Por eso hoy decidí escribir por última vez la anteúltima carta, esa que escribí tantas veces para los amores vencidos. Para ella (¿para vos?). Hoy bajé hasta esta hoja que estás leyendo para dejar de olvidarla y quererla como lo haría si pudiera, sin esperanzas y sin consuelo, sin esa necesidad de tener que despedirme porque dicen que hay que saber soltar, que debo dejar que vuele para verla regresar y así saber que me ha querido. A mí no me importa eso. A los que quieren no les importa la reciprocidad y la justicia. Eso no es más que un engaño que jamás impedirá que quien se encuentra solo en el medio de una encrucijada con el corazón en la mano no se lo entregue al diablo a cambio de un gesto mínimo e inverosímil de su objeto de amor.

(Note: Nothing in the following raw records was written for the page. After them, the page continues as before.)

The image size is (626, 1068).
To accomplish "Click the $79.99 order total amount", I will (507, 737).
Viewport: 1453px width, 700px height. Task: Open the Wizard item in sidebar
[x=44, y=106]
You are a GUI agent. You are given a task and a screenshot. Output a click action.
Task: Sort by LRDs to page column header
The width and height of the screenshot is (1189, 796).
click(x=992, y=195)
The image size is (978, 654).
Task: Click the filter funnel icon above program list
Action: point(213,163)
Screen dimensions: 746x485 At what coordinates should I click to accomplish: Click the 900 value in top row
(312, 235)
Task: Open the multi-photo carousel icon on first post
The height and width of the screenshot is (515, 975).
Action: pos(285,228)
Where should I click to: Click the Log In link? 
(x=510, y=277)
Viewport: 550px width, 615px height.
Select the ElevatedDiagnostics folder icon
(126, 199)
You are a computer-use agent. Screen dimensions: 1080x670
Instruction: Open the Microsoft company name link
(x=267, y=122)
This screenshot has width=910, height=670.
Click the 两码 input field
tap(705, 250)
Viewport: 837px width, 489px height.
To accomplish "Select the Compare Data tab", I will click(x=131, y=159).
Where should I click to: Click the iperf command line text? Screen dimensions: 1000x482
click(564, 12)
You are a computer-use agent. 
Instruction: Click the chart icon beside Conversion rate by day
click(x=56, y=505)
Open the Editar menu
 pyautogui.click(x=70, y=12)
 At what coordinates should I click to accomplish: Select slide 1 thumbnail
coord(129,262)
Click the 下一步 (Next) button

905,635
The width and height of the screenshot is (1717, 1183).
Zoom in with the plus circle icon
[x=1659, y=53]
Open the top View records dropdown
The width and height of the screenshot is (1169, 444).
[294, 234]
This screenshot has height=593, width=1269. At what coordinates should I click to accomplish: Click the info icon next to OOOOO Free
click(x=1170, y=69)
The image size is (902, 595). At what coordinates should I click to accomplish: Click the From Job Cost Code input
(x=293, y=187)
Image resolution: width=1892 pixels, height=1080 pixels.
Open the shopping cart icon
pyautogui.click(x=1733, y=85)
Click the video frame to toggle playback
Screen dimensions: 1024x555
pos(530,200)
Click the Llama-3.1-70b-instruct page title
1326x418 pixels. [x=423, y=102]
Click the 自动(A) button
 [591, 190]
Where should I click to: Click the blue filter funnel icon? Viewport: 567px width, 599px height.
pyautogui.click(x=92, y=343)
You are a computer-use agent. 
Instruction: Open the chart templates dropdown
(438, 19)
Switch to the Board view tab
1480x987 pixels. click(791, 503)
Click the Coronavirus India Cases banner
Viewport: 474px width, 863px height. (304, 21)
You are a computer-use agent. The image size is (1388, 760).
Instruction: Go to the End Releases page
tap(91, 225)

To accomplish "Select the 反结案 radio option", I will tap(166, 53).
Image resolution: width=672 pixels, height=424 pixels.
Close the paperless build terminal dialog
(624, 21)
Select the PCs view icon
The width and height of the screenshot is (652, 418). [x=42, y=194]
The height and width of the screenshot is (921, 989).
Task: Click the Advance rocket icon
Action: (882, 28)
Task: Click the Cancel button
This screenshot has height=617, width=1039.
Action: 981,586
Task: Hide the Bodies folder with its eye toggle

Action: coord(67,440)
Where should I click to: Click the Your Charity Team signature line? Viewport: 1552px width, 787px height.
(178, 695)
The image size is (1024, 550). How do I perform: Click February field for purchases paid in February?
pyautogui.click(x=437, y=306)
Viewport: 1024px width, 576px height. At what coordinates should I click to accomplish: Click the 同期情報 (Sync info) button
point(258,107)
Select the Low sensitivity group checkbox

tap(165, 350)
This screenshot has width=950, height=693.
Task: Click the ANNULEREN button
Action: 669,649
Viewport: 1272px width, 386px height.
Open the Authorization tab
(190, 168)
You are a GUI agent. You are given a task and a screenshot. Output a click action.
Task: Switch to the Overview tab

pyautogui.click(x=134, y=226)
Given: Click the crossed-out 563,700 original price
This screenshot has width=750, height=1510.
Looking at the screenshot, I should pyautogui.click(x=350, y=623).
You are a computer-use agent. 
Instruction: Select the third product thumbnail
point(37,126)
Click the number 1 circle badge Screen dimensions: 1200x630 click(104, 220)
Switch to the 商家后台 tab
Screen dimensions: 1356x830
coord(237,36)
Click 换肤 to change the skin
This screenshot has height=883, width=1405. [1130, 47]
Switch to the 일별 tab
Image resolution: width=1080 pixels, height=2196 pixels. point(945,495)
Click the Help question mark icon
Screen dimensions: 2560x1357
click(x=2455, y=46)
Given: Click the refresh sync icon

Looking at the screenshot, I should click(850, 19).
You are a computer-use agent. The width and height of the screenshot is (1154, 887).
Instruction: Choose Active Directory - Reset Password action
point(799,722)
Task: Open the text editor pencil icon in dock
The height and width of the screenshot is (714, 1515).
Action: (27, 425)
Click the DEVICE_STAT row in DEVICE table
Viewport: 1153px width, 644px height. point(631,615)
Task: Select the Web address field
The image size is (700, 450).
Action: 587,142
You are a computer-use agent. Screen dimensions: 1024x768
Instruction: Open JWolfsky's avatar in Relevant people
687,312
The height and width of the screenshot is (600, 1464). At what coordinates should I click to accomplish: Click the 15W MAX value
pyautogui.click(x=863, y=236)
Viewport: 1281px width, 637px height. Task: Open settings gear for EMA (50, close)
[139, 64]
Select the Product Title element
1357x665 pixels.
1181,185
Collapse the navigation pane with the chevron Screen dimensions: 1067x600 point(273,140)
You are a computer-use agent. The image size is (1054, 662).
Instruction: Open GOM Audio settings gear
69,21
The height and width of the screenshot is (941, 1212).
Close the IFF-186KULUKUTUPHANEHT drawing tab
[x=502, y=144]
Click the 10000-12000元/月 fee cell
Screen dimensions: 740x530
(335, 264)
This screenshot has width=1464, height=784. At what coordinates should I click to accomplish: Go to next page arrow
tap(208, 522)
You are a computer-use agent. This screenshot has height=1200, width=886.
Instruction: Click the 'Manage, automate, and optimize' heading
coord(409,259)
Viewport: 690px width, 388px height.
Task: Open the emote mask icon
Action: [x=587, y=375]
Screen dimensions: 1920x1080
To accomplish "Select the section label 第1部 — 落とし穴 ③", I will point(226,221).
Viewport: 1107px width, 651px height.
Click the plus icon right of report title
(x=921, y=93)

Pero no me he sentado a esta mesa para buscar culpables y recapitular promesas imposibles de cumplir, para someter a la memoria a la fácil tarea de inventar recuerdos y armar cadenas de causas y consecuencias que me conduzcan a una razón que no es única y que todos poseen. Me acerqué hasta esta hora porque ya va llegando la mía, la de la oscuridad y la despedida, la de los arrepentimientos y las carencias, la de dejar definitivamente en paz a las únicas armas que pude esgrimir para defenderme del peor enemigo. Así es, luché denodadamente contra el tiempo que pasaba y perdí. Sí, perdí como pierden todos, aunque de la peor manera: negando que estaba perdiendo, negando que estaba moviéndome con el combustible de un recurso no renovable; quemando las naves una y otra vez; pateando los restos de la fogata azuzando de esta manera la voracidad de un fuego que, en realidad, debía cuidar para conservar la cordura; vomitando las entrañas anudadas por el fracaso y la desesperanza; pisoteando las flores con los aromas de las pequeñas alegrías por correr detrás de la inmortalidad del amor que nace y muere sin que nadie pueda saber jamás por qué.
En fin, si es que he perdido (y de hecho, he perdido), al menos que no queden dudas, que no queden cabos sueltos y besos sin nombres, que no haya confusiones acerca de quién he sido cuando ya nadie me recuerde, cuando las ropas que me abrigaron sean trapos desgarrados en bolsas negras, cuando esos papeles donde constan todos mis incumplidos adioses desparramados por los cajones de la indiferencia hayan desaparecido entre la mugre y los restos de alguna última cena. Sólo eso pido, que no se confundan mis palabras y se diga una cosa por otra, que no haya posibilidad alguna de mal interpretar lo dicho. Porque cuando me senté a escribir lo hice buscando abrir un paraguas que salvara mi alma de la tormenta, lo hice por no animarme a morirme como se debe. Como lo haré ahora, apenas cierre finalmente este viejo paraguas desvencijado por los vientos y las lluvias y las penas; apenas el punto final se clave autoritario e impiadoso sobre lo que no es otra cosa que un adiós más. El último.